Stored entries:

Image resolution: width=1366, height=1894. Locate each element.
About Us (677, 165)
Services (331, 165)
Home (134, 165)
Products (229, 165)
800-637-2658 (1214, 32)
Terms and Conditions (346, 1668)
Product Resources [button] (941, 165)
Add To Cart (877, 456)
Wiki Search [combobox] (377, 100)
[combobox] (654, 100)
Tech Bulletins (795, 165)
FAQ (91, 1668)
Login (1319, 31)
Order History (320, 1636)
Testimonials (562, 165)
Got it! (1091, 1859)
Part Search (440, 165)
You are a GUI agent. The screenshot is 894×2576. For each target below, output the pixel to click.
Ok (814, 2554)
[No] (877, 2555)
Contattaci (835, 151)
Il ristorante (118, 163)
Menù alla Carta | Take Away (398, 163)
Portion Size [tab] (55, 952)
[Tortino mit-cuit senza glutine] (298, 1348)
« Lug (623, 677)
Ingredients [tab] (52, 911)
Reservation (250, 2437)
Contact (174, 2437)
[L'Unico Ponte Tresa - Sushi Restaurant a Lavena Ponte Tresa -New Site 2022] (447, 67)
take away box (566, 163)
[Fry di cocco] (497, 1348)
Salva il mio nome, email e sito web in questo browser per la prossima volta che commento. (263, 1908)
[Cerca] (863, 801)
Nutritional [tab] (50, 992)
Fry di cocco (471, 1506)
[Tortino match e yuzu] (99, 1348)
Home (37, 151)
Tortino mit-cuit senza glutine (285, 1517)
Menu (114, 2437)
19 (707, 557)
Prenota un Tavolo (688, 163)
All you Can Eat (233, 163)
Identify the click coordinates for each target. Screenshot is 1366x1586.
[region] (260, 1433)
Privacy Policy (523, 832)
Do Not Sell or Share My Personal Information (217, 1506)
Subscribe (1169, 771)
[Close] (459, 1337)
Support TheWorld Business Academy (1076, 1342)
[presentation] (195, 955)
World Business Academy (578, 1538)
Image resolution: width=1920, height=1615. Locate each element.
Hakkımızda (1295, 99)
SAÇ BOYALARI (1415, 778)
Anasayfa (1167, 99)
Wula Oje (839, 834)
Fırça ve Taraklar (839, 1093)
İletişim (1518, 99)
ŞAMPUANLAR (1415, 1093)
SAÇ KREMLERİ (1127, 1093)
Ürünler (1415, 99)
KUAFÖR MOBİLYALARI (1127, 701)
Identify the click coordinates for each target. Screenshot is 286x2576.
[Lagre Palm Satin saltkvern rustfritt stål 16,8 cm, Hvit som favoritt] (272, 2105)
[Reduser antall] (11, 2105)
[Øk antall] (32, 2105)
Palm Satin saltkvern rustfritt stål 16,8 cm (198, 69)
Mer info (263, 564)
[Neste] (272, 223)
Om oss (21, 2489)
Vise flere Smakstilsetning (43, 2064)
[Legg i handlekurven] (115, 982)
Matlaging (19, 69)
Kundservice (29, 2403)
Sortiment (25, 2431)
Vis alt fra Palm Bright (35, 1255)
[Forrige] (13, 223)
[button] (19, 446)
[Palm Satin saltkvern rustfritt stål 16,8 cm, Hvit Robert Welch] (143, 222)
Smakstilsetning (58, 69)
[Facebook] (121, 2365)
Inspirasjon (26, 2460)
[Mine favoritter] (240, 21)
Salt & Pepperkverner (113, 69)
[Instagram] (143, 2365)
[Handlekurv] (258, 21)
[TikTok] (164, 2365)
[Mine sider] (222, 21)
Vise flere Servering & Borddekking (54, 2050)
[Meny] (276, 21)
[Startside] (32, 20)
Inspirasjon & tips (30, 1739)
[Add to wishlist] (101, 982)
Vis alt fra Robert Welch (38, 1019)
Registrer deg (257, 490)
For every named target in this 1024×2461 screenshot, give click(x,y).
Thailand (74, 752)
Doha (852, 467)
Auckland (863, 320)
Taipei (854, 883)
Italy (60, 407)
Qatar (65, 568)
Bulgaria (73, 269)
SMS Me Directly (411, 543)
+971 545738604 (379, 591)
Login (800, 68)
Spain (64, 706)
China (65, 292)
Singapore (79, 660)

[WHAT TO WORK ON]
Your answer is to contain exactly the lines from the one holding "SMS Me Directly (411, 543)" to the end of the entries, with no other line.

[EXPECTED OUTPUT]
SMS Me Directly (411, 543)
+971 545738604 (379, 591)
Login (800, 68)
Spain (64, 706)
China (65, 292)
Singapore (79, 660)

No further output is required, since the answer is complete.